One of my favorite series of Meghan March’s is her Dirty Billionaire series. There is just something about Creighton Karras. It was exactly what its title promises “dirty.” When Creighton felt betrayed by his best friend, Cannon, I was heartbroken for him because their friendship was everything he needed…until he didn’t. 

Now, Meghan March has written Cannon’s story: Black Sheep. And it is a dreamy spectacle of mafia, romance, and intrigue. 

Synopsis

This story follows Cannon Freeman and his heroine, Drew Carson. Drew is working undercover to discover her father’s murderer. She intends to find out damning information about Dom Cassio and Cannon, Dom’s illegitimate son, as a way for them to finally be brought to justice for the crimes of their mafia syndicate. She goes undercover as a server in Cannon’s bar/restaurant that serves the “top ten percent” male society in New York. In working undercover, she is hoping to discover the evidence she needs to bring about justice. Little does she know that she would be instantly attracted to the dominant, handsome Cannon Freeman. Her attraction wreaks havoc with her plan. Will she make it out of her undercover assignment alive? 

Underlying this story is a story of needing acceptance, along with a mafia storyline. Cannon’s own situation is precarious at best. As the illegitimate son of Dom, there is an unspoken promise that the leadership of the Casso family will fall to him. However, this isn’t an aspiration of Cannon’s; instead, he fights daily to keep his head. Additionally, he mourns the death of his mother and feels that hole in his life daily, while also mourning the loss of his friendship with Creighton. His individual story is as much an important part of this romance as his developing relationship with Drew. 

Review:

Like his half-brother, Creighton, Cannon is a complicated hero. At first glance, he is the type of hero who readers fall in love with easily: he’s gorgeous, well-endowed, completely in control in the bedroom and in the workplace, and he loves to save people, especially women. Beyond that, though, Cannon is complicated. For one, he carries a heavy past, and this past, while seemingly resolved, still haunts his present. He lives life in the shadow of his father as Dom has never actually claimed him as his own. Living in that shadow taints his existence and turns his story into one that is more complicated than the average hero. 

Even more, Cannon is a true romantic. He romanticizes the past.
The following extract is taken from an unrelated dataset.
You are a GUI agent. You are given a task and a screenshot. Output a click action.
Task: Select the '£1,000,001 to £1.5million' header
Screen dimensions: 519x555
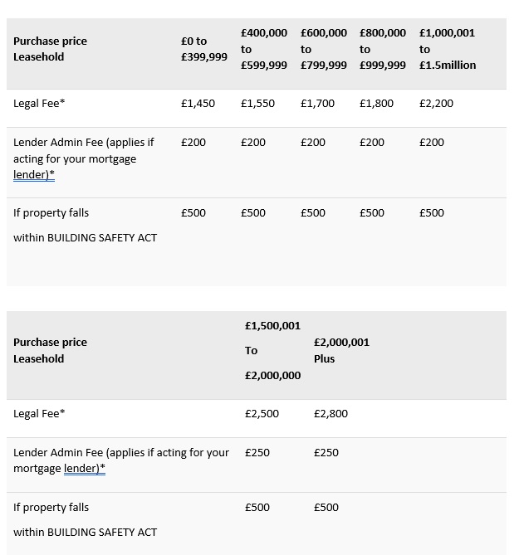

From the stories of his mother through the relics of his home, Cannon appreciates the things that have been cast-off. In buying buildings to protect his neighbor to buying antiques from flea markets, he cherishes other’s “junk.” You can’t help but see how March is playing with the idea of Cannon cherishing castoffs as he embodies that in the story. March has written him so well that, for me, he is THE best part of Black Sheep

Now, Drew (she actually goes by a different name, but I’m not revealing it in this review) is like many of March’s other heroines: strong, willful, charming, and beautiful. Her investigation is clearly the impetus for the storyline of this book. She pushes and intrigues Cannon in ways that no other woman could before. However, she may also be his downfall, as his intuition about her is challenged and betrayed. She is everything you love in a heroine, but she is also reckless. 

Together, these two are perfect; they compliment each other beautifully, but, as is the case with most March Hs and hs…nothing is ever easy for them. If you are looking for resolution in this book or the end of their story, well, it isn’t there. In fact, March leaves us on a HUGE cliffhanger which should be no shock if you’ve read her other books. 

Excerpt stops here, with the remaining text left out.